Work order: In the records below, copy the line that contains "Task: Click the mic" and each line after it, word for word, through the last.

(Dataset items)

*** Block opens ***

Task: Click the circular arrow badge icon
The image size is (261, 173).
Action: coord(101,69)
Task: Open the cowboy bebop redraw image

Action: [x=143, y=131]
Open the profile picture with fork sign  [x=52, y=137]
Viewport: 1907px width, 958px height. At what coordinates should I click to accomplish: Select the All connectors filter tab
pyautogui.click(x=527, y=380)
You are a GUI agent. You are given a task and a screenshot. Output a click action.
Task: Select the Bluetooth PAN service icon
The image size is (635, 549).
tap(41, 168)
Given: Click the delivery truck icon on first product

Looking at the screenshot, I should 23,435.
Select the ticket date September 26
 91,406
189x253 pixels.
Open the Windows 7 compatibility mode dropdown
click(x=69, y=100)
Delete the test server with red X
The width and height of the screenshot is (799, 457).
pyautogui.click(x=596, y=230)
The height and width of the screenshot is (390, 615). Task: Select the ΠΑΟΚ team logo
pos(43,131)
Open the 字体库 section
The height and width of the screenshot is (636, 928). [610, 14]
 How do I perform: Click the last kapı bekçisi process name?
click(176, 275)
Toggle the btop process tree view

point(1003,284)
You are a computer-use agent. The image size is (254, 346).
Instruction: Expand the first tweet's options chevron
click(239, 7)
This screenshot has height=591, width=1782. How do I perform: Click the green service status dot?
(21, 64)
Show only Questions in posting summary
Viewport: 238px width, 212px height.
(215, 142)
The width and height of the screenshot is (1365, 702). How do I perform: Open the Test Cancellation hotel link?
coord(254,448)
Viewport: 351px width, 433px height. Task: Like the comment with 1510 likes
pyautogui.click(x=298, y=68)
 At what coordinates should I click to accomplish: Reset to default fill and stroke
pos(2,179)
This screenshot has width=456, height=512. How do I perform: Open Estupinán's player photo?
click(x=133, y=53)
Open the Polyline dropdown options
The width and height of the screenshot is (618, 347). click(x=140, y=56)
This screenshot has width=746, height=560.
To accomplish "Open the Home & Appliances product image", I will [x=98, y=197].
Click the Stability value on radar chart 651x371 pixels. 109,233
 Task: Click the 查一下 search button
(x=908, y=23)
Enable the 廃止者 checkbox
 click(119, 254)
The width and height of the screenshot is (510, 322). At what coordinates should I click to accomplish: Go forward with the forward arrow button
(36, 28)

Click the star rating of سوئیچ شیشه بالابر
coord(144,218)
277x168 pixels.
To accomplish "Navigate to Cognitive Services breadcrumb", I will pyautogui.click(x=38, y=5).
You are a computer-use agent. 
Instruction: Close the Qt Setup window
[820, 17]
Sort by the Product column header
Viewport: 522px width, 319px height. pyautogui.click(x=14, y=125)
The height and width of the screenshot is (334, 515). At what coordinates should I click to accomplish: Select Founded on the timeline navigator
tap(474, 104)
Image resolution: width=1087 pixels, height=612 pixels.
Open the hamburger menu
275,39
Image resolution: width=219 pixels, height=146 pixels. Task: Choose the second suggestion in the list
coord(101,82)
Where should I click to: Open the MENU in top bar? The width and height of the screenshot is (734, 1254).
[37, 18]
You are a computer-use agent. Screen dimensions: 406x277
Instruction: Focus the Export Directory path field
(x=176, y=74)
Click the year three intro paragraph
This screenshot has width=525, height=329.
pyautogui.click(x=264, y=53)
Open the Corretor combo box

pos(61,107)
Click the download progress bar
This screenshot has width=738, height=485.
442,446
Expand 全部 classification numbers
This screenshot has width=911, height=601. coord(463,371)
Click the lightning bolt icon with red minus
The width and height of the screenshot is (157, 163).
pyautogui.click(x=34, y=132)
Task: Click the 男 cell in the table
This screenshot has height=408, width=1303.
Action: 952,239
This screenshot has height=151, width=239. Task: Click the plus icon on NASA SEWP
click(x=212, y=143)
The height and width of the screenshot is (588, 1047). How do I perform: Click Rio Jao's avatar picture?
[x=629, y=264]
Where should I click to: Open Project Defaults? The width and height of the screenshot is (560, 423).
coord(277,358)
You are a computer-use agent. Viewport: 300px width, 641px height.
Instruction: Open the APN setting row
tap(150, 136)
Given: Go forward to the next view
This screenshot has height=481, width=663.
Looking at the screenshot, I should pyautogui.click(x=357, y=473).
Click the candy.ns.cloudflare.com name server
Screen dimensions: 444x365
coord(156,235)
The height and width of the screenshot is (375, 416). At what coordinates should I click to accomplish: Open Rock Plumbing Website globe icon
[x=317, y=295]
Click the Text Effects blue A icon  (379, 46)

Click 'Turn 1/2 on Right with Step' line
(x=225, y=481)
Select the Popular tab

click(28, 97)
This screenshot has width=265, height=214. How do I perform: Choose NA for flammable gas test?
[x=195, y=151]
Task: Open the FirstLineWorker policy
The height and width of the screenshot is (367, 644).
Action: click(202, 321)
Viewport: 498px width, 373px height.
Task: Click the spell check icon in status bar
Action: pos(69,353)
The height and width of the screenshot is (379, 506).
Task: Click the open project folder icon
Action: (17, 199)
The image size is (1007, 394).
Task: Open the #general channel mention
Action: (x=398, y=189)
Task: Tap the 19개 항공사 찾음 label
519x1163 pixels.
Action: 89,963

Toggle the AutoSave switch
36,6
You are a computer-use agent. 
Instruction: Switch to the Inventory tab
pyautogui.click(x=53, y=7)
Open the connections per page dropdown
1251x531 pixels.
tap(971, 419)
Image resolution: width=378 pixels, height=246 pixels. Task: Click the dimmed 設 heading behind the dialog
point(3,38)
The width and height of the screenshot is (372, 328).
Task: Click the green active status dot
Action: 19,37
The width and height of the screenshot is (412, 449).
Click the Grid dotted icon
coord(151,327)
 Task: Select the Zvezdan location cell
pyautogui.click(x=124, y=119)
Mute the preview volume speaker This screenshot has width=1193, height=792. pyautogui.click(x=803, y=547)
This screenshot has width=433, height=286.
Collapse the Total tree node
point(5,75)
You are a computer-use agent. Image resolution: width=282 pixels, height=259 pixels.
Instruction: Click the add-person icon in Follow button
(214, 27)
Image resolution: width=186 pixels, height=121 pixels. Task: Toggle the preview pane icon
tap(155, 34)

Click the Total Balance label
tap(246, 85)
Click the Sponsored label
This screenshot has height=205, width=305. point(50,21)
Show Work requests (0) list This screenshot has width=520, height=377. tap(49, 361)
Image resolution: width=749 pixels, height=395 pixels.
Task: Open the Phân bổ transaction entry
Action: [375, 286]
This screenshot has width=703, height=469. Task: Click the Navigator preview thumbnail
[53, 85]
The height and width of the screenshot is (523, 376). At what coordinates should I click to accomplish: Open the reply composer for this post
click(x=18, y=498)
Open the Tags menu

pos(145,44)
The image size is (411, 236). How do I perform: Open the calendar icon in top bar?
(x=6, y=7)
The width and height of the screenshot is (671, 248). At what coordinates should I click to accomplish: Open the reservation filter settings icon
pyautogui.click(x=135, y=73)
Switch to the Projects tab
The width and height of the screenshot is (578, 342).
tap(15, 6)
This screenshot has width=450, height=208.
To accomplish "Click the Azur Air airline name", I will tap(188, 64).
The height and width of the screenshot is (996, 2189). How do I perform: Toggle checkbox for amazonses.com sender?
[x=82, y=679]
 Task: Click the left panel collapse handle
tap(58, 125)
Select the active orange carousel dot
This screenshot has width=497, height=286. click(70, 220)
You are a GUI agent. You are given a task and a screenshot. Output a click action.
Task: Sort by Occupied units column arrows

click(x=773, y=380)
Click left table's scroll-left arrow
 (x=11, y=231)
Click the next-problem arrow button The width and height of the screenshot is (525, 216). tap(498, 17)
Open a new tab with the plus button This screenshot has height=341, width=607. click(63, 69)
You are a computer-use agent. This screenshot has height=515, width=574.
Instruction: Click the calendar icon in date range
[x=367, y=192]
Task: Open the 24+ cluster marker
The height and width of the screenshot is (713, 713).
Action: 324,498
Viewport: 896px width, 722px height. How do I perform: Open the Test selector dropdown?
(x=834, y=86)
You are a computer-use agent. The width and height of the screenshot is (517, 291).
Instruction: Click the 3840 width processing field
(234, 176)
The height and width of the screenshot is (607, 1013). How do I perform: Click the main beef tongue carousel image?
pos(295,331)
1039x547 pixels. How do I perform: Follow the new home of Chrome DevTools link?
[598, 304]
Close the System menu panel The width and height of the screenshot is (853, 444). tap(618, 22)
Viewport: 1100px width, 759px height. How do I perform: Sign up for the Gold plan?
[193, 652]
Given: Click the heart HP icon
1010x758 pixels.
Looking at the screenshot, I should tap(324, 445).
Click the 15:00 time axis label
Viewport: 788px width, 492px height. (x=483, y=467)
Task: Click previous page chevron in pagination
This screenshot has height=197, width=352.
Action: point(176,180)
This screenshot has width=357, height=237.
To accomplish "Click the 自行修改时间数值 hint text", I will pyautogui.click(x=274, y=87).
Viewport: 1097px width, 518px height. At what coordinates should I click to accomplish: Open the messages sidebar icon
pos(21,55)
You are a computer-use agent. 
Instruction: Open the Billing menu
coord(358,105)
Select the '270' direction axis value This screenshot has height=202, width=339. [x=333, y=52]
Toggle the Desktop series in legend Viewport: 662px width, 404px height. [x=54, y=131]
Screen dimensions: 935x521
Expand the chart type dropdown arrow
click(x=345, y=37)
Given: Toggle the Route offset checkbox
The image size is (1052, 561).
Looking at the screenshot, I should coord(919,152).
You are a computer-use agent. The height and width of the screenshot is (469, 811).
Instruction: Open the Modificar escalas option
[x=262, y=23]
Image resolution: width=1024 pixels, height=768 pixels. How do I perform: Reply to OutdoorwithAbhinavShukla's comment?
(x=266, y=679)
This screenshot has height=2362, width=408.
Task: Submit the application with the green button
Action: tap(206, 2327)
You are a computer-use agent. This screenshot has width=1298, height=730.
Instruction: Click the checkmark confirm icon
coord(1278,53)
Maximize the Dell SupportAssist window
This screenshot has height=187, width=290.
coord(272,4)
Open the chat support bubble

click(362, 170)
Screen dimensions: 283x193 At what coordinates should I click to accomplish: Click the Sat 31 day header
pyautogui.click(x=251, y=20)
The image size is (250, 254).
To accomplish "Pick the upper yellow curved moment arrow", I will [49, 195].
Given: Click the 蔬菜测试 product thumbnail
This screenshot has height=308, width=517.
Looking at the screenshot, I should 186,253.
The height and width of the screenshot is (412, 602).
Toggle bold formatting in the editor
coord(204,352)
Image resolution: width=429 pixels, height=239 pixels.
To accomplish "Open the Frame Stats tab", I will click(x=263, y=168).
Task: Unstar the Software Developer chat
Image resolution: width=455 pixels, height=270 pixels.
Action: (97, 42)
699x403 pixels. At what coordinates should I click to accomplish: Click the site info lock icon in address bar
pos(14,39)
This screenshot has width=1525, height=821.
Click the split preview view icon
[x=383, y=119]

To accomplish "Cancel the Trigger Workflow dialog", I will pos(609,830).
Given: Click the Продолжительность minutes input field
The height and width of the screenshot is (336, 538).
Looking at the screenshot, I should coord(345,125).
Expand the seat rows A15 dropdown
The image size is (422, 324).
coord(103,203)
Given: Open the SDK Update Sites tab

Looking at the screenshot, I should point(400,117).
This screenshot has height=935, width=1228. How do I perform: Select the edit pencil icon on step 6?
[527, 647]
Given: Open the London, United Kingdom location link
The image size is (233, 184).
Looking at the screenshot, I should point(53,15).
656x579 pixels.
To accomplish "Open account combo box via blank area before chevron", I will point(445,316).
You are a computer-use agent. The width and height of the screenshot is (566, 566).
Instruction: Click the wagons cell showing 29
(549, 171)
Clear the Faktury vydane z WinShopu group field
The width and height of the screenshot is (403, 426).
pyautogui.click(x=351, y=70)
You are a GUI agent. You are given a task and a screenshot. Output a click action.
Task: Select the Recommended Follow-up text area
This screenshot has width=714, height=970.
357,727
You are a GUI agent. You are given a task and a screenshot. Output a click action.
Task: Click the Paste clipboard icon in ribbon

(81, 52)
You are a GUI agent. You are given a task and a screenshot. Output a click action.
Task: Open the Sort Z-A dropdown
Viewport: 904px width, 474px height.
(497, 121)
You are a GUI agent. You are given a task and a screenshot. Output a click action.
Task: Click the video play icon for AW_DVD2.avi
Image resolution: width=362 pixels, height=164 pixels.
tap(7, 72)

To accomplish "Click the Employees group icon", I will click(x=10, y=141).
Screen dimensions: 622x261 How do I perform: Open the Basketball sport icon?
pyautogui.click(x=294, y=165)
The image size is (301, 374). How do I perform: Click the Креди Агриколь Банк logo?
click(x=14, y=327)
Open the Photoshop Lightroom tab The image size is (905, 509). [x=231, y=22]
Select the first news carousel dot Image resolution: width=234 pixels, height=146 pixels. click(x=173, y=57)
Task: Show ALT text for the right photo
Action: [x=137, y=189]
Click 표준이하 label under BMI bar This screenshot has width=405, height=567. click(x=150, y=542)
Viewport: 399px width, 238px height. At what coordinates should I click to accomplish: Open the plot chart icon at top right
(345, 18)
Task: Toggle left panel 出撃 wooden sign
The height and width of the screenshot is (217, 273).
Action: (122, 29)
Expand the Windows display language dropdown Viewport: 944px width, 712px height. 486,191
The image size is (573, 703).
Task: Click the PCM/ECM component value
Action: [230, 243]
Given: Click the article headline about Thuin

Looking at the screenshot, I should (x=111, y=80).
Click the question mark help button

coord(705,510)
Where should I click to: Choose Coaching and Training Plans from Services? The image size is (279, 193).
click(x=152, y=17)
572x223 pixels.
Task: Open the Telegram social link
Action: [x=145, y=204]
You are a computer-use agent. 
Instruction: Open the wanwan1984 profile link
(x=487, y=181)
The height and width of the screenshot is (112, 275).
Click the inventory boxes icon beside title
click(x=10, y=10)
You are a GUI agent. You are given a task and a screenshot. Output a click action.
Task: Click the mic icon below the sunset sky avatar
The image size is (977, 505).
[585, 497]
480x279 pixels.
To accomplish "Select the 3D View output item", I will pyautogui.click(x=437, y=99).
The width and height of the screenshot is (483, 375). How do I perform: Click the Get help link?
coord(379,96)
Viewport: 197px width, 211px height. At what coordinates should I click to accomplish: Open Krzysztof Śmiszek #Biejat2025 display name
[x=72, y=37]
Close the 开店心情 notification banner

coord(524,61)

*** Block closes ***

The completed task:
Task: Click the mic icon below the sunset sky avatar
The image size is (977, 505).
[585, 497]
480x279 pixels.
To accomplish "Select the 3D View output item", I will pyautogui.click(x=437, y=99).
The width and height of the screenshot is (483, 375). How do I perform: Click the Get help link?
coord(379,96)
Viewport: 197px width, 211px height. At what coordinates should I click to accomplish: Open Krzysztof Śmiszek #Biejat2025 display name
[x=72, y=37]
Close the 开店心情 notification banner

coord(524,61)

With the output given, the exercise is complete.